# About this exercise
Sift the material for lines containing "arrows", and return them.

# Exercise data
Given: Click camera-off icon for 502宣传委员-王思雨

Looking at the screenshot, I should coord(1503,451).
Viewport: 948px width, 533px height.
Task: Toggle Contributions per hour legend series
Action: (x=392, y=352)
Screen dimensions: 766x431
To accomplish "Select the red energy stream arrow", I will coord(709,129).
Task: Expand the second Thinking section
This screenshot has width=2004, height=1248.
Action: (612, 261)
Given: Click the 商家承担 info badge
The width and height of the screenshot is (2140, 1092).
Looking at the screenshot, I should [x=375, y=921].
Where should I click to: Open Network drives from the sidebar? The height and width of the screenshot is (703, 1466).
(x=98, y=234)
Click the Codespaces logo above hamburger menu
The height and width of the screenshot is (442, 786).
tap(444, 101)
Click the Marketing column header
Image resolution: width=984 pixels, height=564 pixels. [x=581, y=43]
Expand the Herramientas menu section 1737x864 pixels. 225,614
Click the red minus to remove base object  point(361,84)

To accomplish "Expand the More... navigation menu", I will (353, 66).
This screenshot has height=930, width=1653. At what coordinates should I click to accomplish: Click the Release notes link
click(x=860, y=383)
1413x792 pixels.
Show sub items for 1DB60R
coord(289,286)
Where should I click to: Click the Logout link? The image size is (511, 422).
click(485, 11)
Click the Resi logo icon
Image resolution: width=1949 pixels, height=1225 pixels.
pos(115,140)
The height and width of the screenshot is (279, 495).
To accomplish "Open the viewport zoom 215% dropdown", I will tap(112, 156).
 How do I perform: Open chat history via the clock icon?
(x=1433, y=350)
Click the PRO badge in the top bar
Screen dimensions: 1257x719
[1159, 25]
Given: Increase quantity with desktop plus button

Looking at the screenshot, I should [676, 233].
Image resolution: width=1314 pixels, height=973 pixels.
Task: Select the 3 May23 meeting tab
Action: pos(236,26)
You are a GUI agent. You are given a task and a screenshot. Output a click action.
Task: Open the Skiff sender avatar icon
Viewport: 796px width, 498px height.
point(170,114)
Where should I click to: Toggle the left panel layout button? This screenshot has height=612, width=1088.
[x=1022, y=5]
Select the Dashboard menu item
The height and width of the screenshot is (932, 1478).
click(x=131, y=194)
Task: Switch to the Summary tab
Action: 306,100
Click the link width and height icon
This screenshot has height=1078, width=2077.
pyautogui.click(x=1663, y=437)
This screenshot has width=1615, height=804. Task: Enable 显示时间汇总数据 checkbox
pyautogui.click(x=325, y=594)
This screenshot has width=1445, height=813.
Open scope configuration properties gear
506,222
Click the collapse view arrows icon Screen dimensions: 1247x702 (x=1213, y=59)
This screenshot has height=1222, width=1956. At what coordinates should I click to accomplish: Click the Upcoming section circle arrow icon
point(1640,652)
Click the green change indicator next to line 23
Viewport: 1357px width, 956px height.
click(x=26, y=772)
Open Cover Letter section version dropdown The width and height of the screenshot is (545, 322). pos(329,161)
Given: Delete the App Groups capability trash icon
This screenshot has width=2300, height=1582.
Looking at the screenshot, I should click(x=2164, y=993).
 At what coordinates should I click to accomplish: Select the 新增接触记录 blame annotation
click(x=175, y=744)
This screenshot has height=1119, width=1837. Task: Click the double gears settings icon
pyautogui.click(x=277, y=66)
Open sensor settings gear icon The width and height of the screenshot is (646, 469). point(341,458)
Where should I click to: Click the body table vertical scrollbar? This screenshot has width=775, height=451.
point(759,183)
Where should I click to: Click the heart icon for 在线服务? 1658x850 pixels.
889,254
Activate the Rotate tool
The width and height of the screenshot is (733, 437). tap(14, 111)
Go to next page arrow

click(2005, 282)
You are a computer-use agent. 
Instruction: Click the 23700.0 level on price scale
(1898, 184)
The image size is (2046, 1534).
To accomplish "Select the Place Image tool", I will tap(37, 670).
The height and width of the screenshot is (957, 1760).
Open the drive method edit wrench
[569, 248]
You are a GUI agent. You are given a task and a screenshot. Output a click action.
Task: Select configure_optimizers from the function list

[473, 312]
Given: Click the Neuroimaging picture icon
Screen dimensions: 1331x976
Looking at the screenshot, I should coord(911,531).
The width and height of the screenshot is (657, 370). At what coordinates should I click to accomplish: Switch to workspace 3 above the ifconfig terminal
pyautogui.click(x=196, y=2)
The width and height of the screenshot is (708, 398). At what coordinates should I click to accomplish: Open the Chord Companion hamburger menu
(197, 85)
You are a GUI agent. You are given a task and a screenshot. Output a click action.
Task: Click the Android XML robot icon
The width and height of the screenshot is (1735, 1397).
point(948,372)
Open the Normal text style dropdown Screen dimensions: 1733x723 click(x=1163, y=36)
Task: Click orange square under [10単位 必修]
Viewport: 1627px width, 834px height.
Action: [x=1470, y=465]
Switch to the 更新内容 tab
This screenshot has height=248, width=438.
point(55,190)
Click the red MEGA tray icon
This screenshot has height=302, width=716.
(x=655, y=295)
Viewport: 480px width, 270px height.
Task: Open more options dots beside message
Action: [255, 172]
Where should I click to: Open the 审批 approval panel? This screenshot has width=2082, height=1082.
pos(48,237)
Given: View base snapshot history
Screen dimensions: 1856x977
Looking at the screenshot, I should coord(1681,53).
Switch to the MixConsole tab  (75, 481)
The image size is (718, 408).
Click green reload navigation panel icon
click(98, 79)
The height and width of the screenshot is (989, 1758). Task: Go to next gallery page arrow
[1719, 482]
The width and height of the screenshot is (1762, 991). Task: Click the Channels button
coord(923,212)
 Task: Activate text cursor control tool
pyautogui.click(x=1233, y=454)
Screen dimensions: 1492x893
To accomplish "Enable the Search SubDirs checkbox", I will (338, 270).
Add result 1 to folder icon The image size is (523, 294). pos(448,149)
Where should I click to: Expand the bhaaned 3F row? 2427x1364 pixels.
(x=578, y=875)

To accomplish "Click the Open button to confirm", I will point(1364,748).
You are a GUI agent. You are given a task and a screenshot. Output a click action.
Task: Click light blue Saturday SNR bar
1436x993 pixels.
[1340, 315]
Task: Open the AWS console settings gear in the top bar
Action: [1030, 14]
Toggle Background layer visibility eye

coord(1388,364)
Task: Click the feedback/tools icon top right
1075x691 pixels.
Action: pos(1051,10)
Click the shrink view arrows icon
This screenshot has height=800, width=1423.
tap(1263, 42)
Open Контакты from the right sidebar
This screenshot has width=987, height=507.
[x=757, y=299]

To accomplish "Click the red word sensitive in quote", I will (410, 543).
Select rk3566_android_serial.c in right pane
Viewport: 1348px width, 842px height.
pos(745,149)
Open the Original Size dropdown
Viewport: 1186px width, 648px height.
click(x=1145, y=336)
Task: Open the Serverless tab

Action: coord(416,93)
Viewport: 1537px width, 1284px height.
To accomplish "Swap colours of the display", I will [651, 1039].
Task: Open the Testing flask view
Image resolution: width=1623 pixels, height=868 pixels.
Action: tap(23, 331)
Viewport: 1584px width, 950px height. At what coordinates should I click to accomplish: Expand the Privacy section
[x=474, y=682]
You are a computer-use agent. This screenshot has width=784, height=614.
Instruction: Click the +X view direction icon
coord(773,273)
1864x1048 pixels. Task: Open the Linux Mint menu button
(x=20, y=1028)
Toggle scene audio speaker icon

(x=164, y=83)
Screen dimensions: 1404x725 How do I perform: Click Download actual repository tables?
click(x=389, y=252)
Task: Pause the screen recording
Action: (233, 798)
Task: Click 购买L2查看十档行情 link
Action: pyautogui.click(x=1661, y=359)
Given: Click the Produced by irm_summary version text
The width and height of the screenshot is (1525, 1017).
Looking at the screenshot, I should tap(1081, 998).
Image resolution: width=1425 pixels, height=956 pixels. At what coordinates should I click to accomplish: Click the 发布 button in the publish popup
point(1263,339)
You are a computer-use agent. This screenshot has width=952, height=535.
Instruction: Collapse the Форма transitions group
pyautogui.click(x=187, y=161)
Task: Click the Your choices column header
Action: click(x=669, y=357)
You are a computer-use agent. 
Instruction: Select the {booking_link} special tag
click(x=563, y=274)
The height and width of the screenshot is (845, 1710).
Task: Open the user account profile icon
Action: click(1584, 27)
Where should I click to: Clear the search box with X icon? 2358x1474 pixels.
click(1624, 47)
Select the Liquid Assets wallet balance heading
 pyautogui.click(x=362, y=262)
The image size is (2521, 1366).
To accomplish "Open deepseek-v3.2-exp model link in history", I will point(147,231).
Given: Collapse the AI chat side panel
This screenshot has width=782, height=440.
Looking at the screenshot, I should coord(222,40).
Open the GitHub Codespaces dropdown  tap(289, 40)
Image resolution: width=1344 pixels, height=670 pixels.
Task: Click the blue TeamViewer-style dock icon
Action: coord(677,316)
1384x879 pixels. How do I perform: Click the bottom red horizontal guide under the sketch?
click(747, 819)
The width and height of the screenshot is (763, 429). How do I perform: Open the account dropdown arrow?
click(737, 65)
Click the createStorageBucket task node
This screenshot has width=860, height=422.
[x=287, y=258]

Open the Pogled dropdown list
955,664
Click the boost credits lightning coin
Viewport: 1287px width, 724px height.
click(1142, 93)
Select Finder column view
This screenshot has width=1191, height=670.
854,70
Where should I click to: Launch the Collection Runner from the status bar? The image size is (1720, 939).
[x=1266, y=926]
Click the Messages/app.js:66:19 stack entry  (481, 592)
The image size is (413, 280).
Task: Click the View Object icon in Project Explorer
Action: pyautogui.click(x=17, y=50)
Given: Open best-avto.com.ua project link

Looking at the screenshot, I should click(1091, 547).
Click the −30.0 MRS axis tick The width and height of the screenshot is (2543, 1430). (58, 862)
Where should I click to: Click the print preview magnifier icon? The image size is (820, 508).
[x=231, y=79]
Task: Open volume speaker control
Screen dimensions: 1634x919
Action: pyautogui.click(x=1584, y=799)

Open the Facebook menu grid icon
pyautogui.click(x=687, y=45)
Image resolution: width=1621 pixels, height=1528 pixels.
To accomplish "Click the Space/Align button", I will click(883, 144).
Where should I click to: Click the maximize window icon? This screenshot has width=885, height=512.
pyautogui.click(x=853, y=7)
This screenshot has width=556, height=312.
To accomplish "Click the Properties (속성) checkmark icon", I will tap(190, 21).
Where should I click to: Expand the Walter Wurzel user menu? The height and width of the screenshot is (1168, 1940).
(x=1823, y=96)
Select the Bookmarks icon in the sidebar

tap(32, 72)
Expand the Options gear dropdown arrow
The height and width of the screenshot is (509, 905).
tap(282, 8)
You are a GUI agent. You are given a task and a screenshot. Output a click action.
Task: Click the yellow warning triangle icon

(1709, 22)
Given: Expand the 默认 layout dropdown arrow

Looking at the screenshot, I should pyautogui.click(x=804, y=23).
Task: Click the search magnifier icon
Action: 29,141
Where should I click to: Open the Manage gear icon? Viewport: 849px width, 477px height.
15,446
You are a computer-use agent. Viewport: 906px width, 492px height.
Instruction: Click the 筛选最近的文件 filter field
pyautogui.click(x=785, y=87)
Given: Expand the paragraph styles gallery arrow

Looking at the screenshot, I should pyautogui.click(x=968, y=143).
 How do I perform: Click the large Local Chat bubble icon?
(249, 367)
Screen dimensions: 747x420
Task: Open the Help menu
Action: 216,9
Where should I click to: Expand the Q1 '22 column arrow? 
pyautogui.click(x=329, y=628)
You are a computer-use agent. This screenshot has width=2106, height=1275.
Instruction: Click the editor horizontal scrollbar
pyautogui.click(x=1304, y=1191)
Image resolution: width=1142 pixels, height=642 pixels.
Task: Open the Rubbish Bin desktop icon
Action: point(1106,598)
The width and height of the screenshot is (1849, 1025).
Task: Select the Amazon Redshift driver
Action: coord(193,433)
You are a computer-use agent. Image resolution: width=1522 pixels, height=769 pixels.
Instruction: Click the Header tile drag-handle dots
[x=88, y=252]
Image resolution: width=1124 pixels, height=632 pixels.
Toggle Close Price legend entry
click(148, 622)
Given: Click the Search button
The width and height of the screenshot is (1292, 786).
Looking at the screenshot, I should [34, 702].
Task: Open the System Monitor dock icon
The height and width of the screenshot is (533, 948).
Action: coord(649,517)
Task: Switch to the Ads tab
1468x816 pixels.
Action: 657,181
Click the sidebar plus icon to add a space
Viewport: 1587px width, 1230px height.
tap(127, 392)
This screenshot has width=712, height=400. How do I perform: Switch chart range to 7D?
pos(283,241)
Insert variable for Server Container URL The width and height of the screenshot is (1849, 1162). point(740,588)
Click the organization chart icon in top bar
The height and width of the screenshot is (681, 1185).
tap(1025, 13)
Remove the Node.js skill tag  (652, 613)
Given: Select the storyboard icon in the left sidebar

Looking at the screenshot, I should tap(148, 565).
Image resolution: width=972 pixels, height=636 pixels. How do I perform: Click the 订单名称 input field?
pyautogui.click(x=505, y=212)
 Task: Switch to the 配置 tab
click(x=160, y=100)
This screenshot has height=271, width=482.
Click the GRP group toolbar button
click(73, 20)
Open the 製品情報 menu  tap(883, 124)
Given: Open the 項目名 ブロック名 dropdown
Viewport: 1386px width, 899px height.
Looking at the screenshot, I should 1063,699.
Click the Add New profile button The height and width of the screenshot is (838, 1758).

# Written answer
Click the collapse view arrows icon Screen dimensions: 1247x702 (x=1213, y=59)
Click the shrink view arrows icon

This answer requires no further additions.